For later use, we store the feature labels of our training data in two variables, separated by categorical and continious features. Additionally, we store the label of our target variable (SalePrice).

In [465]:
CAT_VARS = ['MSSubClass', 'MSZoning', 'Street', 'Alley', 'LotShape', 'LandContour', 
            'Utilities', 'LotConfig', 'LandSlope', 'Neighborhood', 'Condition1',
            'Condition2', 'BldgType', 'HouseStyle', 'RoofStyle', 'RoofMatl',
            'Exterior1st', 'Exterior2nd', 'MasVnrType', 'ExterQual', 'ExterCond',
            'Foundation', 'BsmtQual', 'BsmtCond', 'BsmtExposure', 'BsmtFinType1',
            'BsmtFinType2', 'Heating', 'HeatingQC', 'CentralAir', 'Electrical',
            'KitchenQual', 'Functional', 'FireplaceQu', 'GarageType', 'GarageFinish',
            'GarageQual', 'GarageCond', 'PavedDrive', 'PoolQC', 'Fence', 'MiscFeature',
            'MoSold', 'SaleType', 'SaleCondition']
CONT_VARS = ['LotFrontage', 'LotArea', 'OverallQual', 'OverallCond', 'YearBuilt',
             'YearRemodAdd', 'MasVnrArea', 'BsmtFinSF1', 'BsmtFinSF2', 'BsmtUnfSF',
             'TotalBsmtSF', '1stFlrSF', '2ndFlrSF', 'LowQualFinSF', 'GrLivArea',
             'BsmtFullBath', 'BsmtHalfBath', 'FullBath', 'HalfBath', 'BedroomAbvGr',
             'KitchenAbvGr', 'TotRmsAbvGrd', 'Fireplaces', 'GarageYrBlt', 'GarageCars',
             'GarageArea', 'WoodDeckSF', 'OpenPorchSF', 'EnclosedPorch', '3SsnPorch',
             'ScreenPorch', 'PoolArea', 'MiscVal', 'YrSold']

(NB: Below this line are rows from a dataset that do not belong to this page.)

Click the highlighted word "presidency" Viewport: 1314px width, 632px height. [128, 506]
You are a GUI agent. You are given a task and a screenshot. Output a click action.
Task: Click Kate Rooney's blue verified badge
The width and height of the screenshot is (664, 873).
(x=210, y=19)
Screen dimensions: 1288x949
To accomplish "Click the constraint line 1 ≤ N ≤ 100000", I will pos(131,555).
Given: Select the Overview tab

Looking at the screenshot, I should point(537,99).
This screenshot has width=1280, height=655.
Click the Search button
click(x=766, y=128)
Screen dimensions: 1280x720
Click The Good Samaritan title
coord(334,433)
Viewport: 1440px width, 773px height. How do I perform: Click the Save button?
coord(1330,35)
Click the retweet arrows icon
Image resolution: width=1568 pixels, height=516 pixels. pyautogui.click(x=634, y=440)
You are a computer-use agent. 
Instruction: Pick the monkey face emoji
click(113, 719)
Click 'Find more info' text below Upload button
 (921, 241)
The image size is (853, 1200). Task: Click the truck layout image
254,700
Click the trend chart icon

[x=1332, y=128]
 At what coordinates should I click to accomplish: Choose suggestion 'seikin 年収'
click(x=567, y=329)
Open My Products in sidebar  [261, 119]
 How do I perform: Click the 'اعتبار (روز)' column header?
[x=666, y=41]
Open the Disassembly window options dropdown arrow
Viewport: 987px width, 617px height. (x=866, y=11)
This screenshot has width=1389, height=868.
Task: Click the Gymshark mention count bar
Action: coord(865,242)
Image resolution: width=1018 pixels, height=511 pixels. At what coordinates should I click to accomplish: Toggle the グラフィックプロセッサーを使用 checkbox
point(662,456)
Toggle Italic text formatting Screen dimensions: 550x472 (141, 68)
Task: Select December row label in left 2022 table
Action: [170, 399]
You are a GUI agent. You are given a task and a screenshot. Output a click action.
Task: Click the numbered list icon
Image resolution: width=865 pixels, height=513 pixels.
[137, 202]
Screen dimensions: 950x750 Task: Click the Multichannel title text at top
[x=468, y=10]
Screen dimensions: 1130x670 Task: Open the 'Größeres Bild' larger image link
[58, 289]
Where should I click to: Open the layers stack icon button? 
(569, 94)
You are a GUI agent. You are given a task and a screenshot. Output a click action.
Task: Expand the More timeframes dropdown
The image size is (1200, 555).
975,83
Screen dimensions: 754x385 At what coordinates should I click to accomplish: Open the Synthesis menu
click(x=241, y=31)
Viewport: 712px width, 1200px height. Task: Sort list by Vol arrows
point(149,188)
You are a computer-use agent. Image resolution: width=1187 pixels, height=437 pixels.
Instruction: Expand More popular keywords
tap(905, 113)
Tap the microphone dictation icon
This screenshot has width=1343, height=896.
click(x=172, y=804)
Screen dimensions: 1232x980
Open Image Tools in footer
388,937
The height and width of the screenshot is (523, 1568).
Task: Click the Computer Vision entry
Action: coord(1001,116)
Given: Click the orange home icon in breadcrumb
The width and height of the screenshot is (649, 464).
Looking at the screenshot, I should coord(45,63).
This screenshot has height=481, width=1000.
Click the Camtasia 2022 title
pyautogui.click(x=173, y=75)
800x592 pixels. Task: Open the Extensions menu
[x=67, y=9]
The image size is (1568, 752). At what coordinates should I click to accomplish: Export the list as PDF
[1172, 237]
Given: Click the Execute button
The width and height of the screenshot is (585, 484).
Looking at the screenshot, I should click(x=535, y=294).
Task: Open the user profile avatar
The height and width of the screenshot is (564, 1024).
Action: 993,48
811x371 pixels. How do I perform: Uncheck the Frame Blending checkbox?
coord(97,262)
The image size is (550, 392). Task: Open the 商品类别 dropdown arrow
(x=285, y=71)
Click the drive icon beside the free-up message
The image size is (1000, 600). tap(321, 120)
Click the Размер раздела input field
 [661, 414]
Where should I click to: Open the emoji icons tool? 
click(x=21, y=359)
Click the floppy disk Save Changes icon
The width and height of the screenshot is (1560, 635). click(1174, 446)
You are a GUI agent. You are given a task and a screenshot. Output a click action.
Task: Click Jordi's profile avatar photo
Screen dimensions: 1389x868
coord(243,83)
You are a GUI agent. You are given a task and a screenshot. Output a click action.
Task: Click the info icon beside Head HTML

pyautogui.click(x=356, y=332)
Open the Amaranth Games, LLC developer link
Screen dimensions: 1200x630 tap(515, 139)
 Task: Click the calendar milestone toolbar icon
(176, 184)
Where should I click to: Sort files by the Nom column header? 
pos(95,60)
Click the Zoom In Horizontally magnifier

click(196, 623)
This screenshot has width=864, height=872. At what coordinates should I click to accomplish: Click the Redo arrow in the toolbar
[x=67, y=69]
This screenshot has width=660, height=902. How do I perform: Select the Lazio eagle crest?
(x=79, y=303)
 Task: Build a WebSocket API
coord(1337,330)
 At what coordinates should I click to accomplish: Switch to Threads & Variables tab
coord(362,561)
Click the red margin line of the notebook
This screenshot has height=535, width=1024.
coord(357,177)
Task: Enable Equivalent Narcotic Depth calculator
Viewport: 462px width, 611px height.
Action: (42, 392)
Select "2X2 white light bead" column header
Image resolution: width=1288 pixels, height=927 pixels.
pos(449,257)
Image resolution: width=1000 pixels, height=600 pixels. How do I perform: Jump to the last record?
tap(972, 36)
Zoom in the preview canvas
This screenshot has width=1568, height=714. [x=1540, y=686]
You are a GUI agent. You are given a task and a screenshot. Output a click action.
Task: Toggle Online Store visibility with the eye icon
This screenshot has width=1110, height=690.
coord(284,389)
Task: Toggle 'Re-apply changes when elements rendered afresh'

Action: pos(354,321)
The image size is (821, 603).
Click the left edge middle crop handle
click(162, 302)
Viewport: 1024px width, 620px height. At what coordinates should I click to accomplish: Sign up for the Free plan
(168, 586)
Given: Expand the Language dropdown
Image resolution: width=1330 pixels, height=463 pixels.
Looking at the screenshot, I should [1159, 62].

TARGET_VAR = ['SalePrice',]


# Preprocessing
The house IDs are currently saved in the datasets as ordinary columns. Pandas, however, allows for explicitely specifying indeces, i.e. row labels (much like our feature/column labels). The following makes sure we use our own IDs as indeces.

In [466]:
train_df.set_index('Id', inplace=True)
test_df.set_index('Id', inplace=True)

The data contains of both categorial and continuous values. The following makes sure Pandas knows about this distinction and does not confuse the two by explicetely defining categorial features as such.

In [467]:
for cat_var in CAT_VARS:
    train_df[cat_var].astype('category')

Some prediction models require continuous features only. Thus, dummify() converts categorial features with *m* different possible classes into *m* new features (columns) – one feature for each class. These dummified features are either 1 or 0. 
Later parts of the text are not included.